例えば、このマウスのIHC画像。
海馬と皮質の部分をそれぞれannotationして、二値化してDAB染色陽性部分の面積を測定したい。
アノテーションを作成する
まずは、計測したいエリアを選択して、アノテーションを作成する。
左タブから「Annotations」タブを選択。
アノテーション作成によく使うのは、赤枠で囲った「Brush」ツールと「Wand」ツール。

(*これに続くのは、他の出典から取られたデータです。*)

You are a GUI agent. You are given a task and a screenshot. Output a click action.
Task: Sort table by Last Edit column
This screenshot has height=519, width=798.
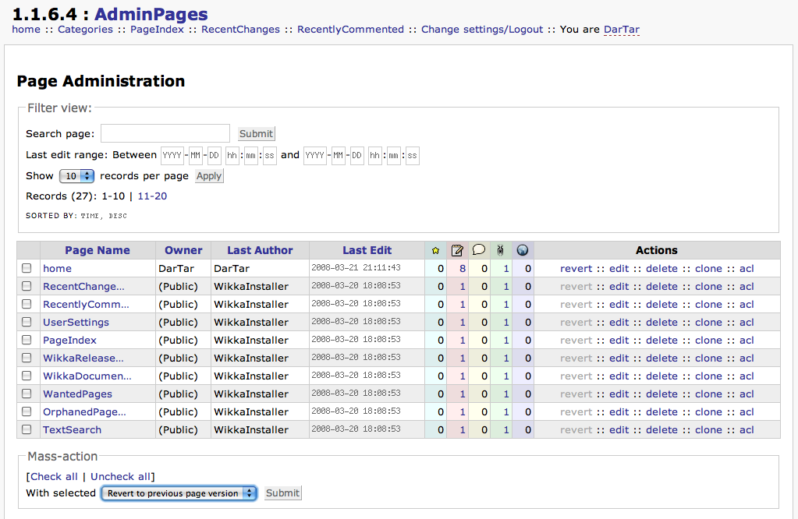367,250
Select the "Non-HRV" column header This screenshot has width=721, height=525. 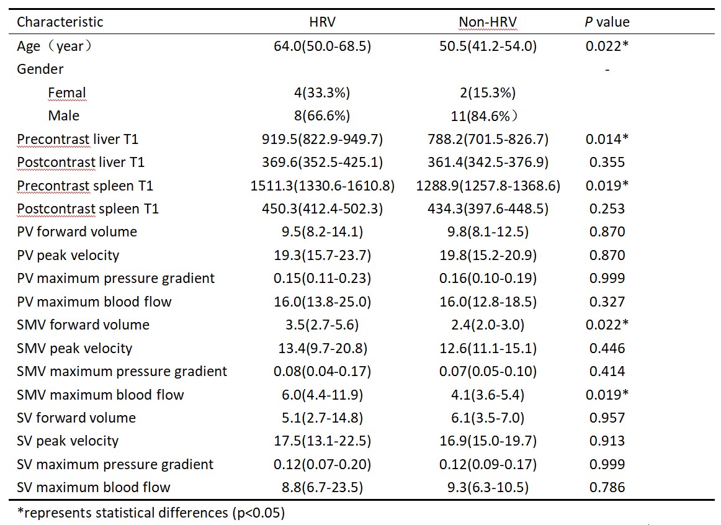pyautogui.click(x=488, y=22)
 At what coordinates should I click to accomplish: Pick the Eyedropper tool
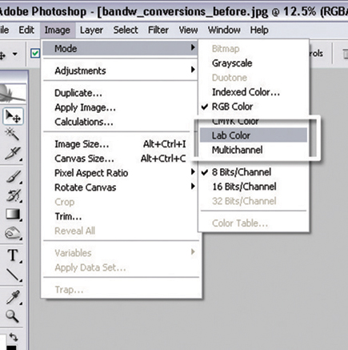13,297
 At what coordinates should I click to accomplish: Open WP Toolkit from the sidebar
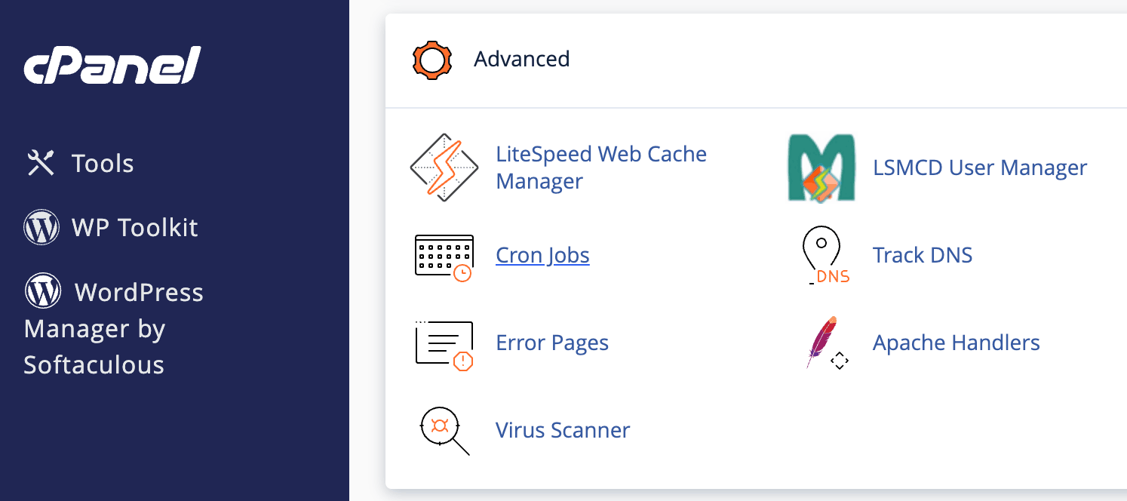click(134, 226)
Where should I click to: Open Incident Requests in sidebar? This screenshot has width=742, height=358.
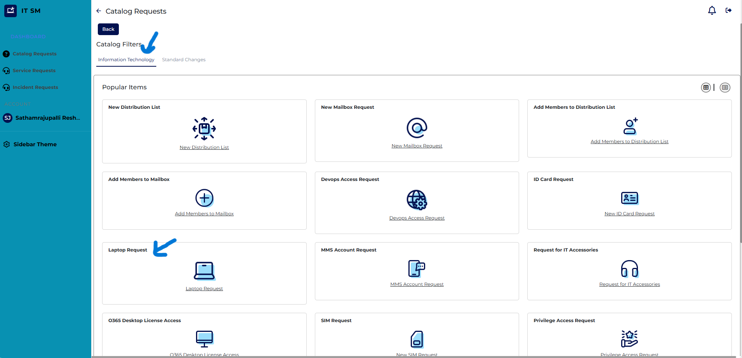click(x=35, y=87)
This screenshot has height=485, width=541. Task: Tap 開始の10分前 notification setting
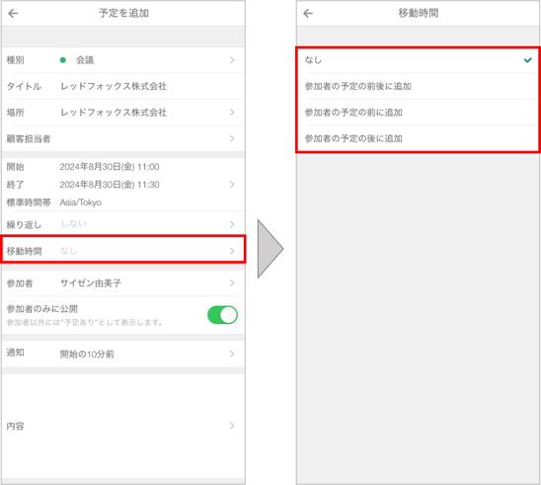[x=87, y=355]
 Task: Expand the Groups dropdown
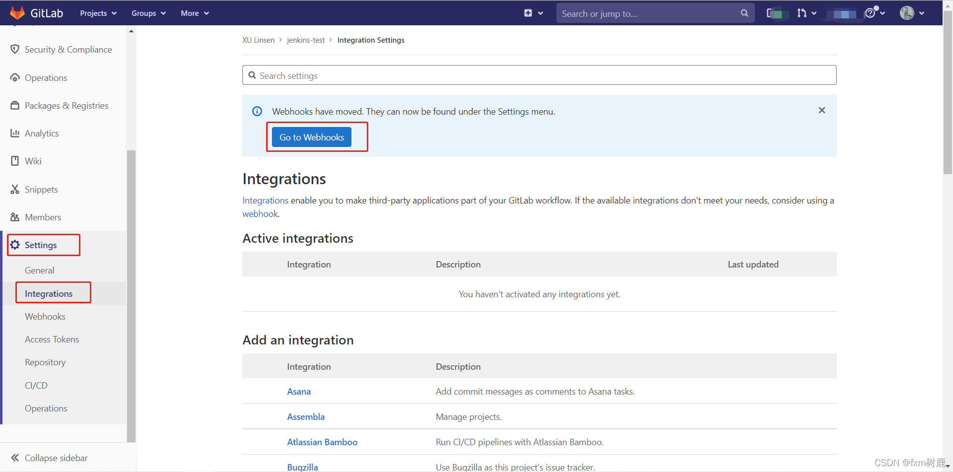(x=148, y=13)
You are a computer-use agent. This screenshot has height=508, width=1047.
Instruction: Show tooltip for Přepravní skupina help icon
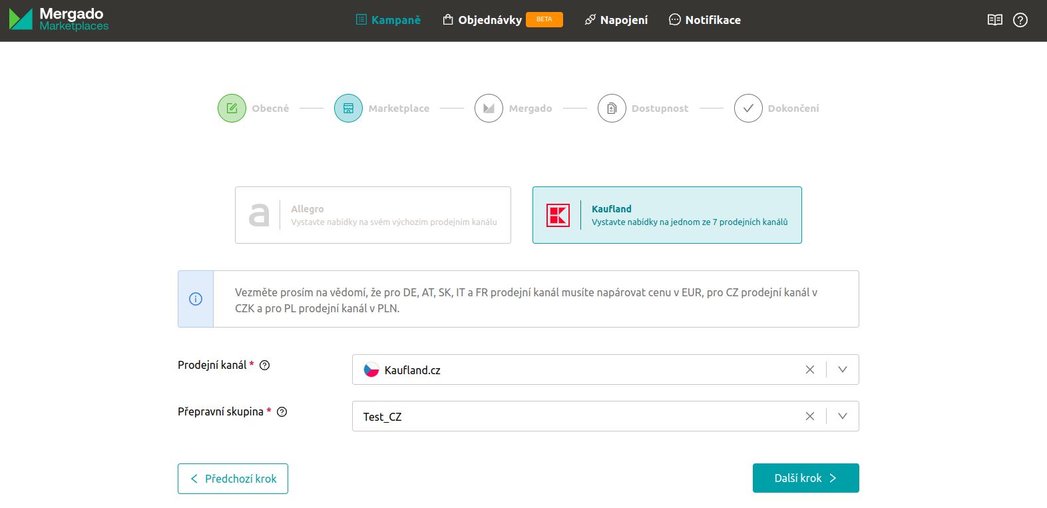click(282, 412)
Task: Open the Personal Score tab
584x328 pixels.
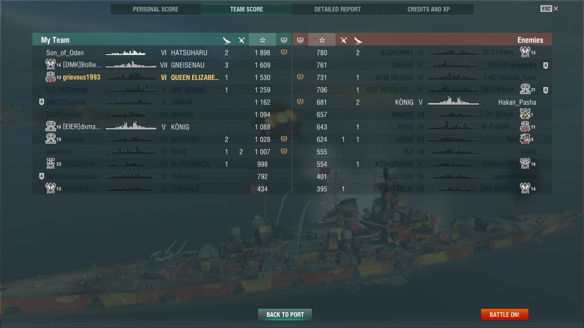Action: pos(156,9)
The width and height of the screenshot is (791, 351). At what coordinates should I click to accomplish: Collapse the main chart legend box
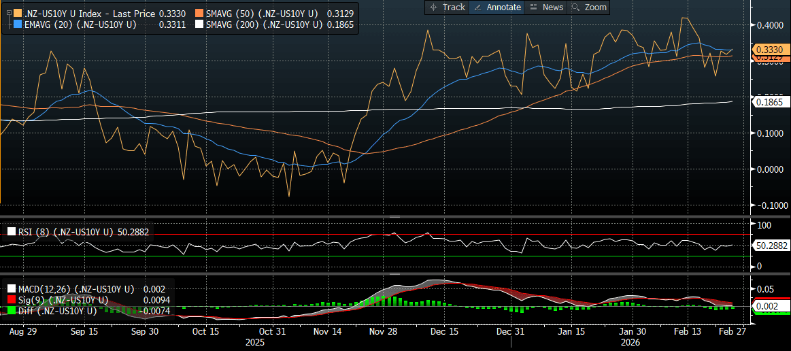tap(9, 12)
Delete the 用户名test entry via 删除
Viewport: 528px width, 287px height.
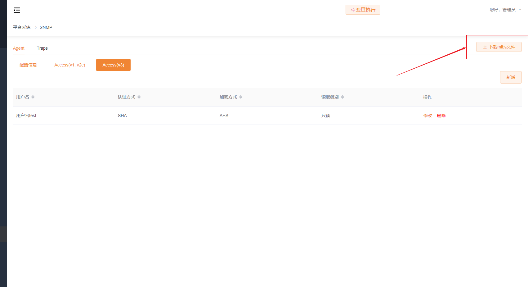[441, 116]
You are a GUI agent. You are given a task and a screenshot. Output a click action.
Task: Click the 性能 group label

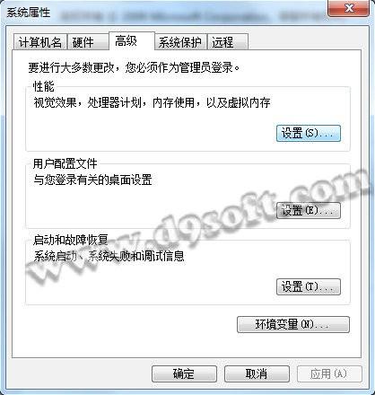point(44,87)
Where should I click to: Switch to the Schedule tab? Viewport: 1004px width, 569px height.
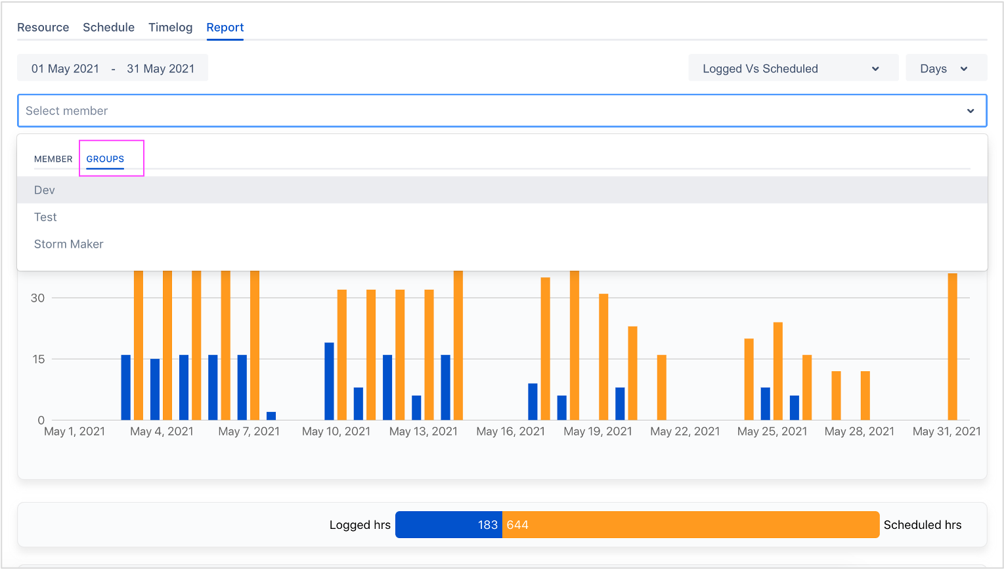108,28
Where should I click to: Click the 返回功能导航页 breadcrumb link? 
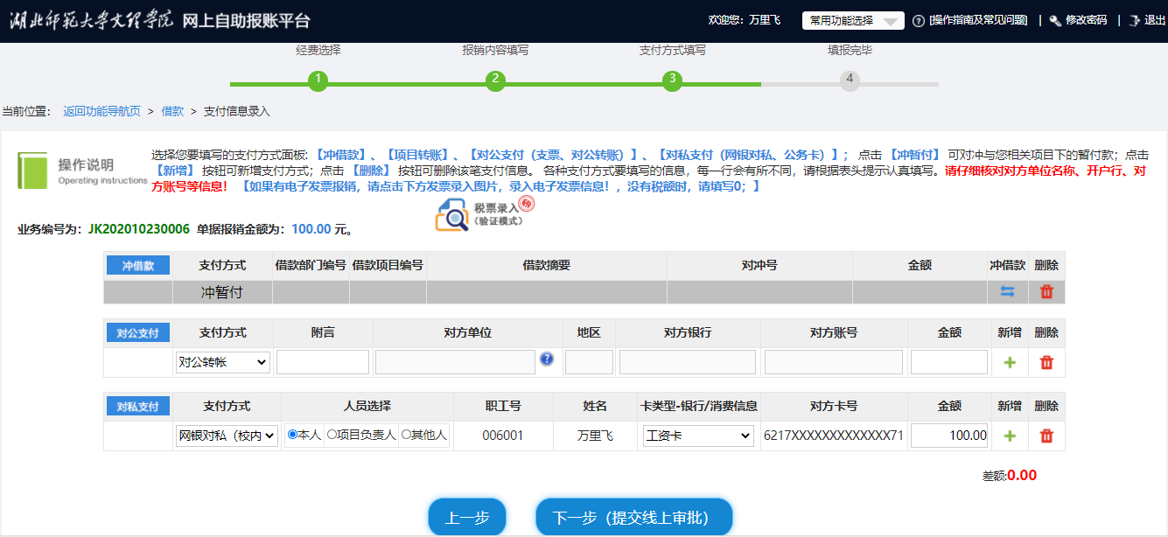tap(101, 111)
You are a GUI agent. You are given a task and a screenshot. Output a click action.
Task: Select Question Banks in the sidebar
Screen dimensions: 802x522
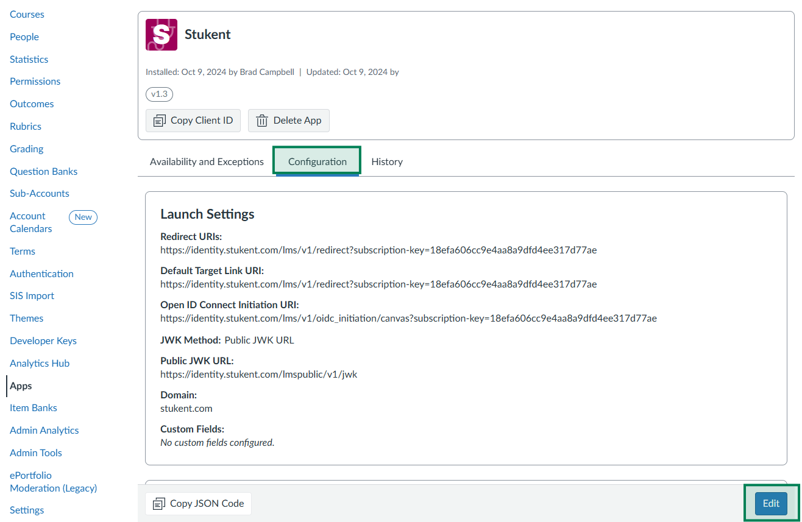[43, 172]
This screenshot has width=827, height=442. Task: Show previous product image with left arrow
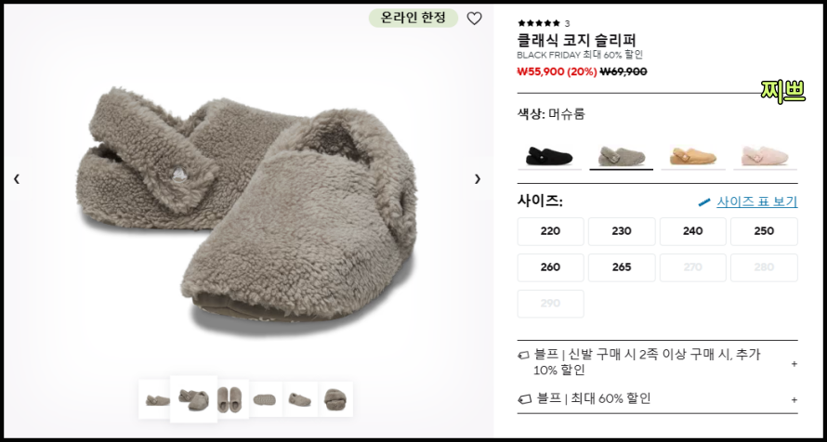[17, 179]
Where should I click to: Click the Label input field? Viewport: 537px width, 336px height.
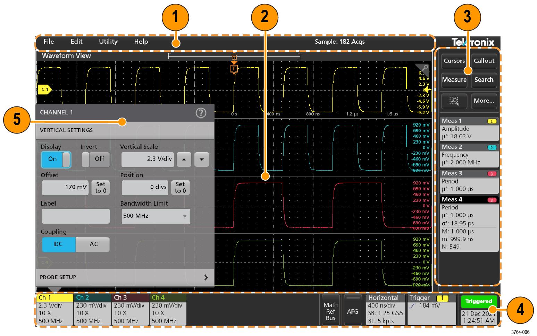pos(76,216)
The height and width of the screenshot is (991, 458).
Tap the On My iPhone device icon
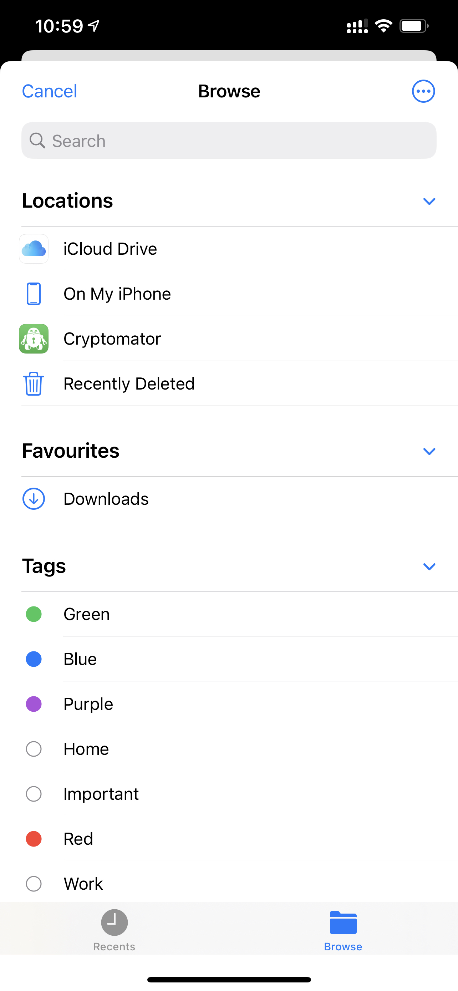tap(34, 294)
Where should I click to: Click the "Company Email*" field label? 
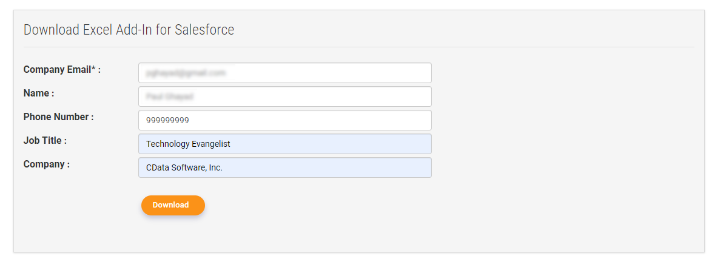pyautogui.click(x=57, y=70)
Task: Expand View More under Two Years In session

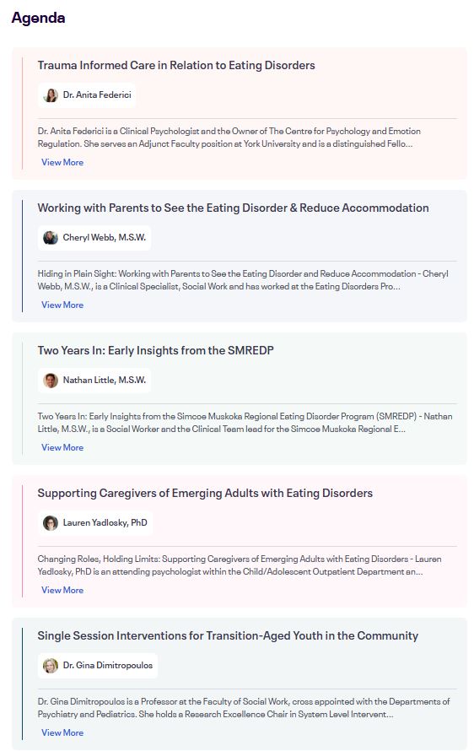Action: [x=62, y=447]
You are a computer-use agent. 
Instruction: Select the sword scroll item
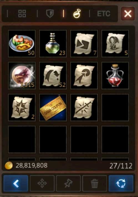84,107
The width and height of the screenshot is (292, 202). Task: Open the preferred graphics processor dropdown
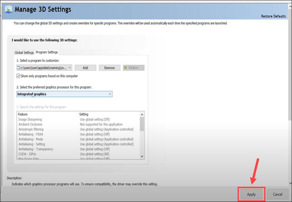110,94
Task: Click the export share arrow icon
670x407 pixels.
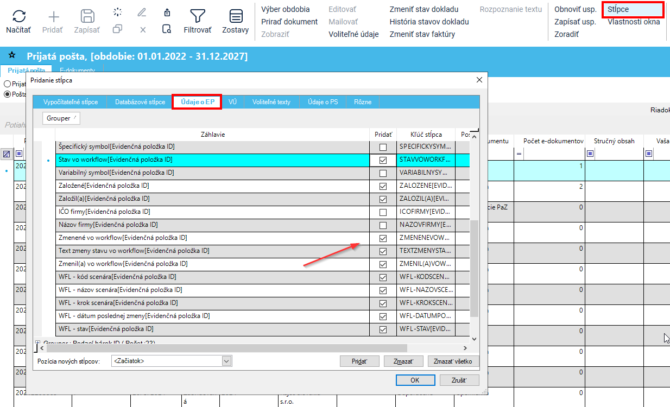Action: click(167, 12)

まずはWandツールを使って、輝度値を認識してエリア選択。
でも、完全にはできないから、部分的にBrushツールを使って綺麗に補正。
「Shift」と押しながら左クリックするとinclusion、「Alt」を押しながら左クリックするとexclusionになる。
……こんな感じでアノテーションが作成できた。
二値化して閾値以上の部分の面積を測る
エリアをアノテーションできたら、「Classify」→「Pixel classification」→「Create thresholder」へ進む。
「Create thresholder」のウィンドウが開く。
上のバーで透明度を変化させながら、良い具合にThresholdを設定する。
「Create thresholder」パネルの詳細設定
- Resolusion:解像度。Lowにすれば粗く、Highにすれば細かく拾える。データが重くなるのでできるだけ低くしたいが、今回はHigh(1.10um/px)でちょうどバックグラウンドと陽性細胞を分けることができた。
- Channel:今回はDABで。蛍光染色のときは、それぞれのチャネル(Red, Green, Blue)を選択。
- Prefilter:Gaussianが標準。
- Smoothing sigma:シグマ値をスムージングしてノイズを抑える。今回は1くらいがちょうどよかった。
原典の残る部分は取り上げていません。